* [Your assignment] Nothing but the line with "Screen dimensions: 1333x896" and the lines after it should appear, each retyped exactly as in the listing.

* [Data listing]
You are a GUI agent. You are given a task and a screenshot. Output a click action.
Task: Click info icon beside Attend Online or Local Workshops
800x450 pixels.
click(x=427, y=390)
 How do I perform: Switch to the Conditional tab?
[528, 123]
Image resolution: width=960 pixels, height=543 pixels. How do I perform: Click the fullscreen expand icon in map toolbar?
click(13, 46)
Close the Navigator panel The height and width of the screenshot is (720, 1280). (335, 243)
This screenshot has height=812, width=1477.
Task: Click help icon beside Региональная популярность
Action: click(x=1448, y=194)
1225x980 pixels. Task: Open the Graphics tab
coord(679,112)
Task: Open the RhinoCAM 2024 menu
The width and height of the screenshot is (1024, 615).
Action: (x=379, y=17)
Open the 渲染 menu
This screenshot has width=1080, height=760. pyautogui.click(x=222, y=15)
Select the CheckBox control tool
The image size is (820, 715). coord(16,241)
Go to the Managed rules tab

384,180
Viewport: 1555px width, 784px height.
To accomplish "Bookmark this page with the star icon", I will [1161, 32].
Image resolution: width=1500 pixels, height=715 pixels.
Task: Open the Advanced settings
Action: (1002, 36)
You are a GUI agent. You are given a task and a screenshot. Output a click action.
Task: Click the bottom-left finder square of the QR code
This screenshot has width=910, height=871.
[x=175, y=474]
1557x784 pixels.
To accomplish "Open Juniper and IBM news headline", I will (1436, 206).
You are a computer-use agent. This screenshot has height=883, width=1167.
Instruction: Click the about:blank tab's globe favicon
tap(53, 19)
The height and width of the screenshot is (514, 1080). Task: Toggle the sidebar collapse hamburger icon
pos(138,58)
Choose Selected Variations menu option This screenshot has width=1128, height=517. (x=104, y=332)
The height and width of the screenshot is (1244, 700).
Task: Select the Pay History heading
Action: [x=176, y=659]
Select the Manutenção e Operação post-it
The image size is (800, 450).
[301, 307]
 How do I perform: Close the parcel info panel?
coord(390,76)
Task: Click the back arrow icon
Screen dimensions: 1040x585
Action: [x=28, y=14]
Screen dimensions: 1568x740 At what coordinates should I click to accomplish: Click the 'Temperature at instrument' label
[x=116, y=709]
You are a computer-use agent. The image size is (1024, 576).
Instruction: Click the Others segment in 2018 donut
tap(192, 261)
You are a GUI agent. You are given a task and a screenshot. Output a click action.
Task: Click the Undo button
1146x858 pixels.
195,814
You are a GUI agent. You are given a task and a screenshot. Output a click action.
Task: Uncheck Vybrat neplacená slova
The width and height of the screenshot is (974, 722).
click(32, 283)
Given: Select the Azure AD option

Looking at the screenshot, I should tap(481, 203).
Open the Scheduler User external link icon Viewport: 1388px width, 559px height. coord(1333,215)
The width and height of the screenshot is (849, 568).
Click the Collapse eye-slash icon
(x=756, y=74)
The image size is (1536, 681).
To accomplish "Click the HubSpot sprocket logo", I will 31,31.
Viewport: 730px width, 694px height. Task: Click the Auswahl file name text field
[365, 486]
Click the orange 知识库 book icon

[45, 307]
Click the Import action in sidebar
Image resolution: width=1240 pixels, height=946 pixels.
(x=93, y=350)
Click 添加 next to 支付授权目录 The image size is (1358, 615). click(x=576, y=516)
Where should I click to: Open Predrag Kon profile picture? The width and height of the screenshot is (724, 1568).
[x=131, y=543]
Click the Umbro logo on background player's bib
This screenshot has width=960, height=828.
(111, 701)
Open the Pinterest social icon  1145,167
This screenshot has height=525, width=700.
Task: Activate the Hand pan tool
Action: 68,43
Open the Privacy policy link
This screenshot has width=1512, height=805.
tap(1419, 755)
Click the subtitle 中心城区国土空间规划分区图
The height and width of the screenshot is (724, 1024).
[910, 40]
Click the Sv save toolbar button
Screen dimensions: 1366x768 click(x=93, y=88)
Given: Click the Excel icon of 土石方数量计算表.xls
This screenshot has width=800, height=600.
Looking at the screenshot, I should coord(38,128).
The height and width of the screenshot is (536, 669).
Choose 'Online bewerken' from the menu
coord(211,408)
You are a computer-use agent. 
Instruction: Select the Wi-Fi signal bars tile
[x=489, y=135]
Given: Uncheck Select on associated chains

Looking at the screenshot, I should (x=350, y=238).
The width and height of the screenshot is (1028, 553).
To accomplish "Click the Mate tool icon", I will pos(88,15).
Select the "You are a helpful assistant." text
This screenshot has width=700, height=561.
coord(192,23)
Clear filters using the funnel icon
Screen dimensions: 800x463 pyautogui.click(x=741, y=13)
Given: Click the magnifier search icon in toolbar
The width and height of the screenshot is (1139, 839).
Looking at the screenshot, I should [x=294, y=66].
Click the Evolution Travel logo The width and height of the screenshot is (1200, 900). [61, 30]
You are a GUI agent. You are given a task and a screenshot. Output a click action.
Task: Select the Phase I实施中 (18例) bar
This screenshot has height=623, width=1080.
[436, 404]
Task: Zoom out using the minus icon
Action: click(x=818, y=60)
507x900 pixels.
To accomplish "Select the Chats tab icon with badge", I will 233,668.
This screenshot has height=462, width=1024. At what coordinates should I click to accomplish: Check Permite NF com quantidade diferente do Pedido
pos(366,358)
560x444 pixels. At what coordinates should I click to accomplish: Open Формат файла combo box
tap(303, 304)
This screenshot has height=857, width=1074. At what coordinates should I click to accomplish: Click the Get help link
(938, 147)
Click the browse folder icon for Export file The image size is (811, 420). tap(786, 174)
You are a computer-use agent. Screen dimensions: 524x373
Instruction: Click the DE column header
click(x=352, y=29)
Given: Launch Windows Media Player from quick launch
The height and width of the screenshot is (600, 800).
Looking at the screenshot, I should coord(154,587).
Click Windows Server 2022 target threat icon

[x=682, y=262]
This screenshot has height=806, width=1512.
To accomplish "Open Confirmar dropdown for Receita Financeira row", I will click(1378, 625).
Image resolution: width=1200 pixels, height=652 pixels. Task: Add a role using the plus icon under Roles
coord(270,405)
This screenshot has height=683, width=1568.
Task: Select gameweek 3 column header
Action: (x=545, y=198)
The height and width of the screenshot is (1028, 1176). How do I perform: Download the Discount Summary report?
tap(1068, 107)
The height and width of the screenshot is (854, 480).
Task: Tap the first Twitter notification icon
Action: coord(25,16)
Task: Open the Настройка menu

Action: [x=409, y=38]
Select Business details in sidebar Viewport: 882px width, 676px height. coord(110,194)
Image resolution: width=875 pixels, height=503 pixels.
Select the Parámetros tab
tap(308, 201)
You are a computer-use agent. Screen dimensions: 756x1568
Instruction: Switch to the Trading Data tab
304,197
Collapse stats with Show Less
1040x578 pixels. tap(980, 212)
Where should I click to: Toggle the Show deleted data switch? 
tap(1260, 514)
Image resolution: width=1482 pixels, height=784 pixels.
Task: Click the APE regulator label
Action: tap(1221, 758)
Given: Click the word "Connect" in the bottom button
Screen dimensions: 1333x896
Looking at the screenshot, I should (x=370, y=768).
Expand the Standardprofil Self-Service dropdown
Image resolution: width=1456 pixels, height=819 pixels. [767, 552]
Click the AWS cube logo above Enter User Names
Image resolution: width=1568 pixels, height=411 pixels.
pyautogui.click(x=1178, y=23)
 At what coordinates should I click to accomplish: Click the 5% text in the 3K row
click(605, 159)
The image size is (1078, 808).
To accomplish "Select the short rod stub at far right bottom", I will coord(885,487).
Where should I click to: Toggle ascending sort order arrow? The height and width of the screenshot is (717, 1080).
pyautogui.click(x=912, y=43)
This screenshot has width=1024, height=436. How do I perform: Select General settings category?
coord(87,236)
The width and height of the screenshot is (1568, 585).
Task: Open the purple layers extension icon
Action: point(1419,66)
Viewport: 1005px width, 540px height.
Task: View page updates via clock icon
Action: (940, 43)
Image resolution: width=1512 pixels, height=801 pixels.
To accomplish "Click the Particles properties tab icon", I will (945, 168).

* [Response]
Screen dimensions: 1333x896
Looking at the screenshot, I should (x=370, y=768).
Expand the Standardprofil Self-Service dropdown
Image resolution: width=1456 pixels, height=819 pixels. [767, 552]
Click the AWS cube logo above Enter User Names
Image resolution: width=1568 pixels, height=411 pixels.
pyautogui.click(x=1178, y=23)
 At what coordinates should I click to accomplish: Click the 5% text in the 3K row
click(605, 159)
The image size is (1078, 808).
To accomplish "Select the short rod stub at far right bottom", I will coord(885,487).
Where should I click to: Toggle ascending sort order arrow? The height and width of the screenshot is (717, 1080).
pyautogui.click(x=912, y=43)
This screenshot has width=1024, height=436. How do I perform: Select General settings category?
coord(87,236)
The width and height of the screenshot is (1568, 585).
Task: Open the purple layers extension icon
Action: point(1419,66)
Viewport: 1005px width, 540px height.
Task: View page updates via clock icon
Action: (940, 43)
Image resolution: width=1512 pixels, height=801 pixels.
To accomplish "Click the Particles properties tab icon", I will (945, 168).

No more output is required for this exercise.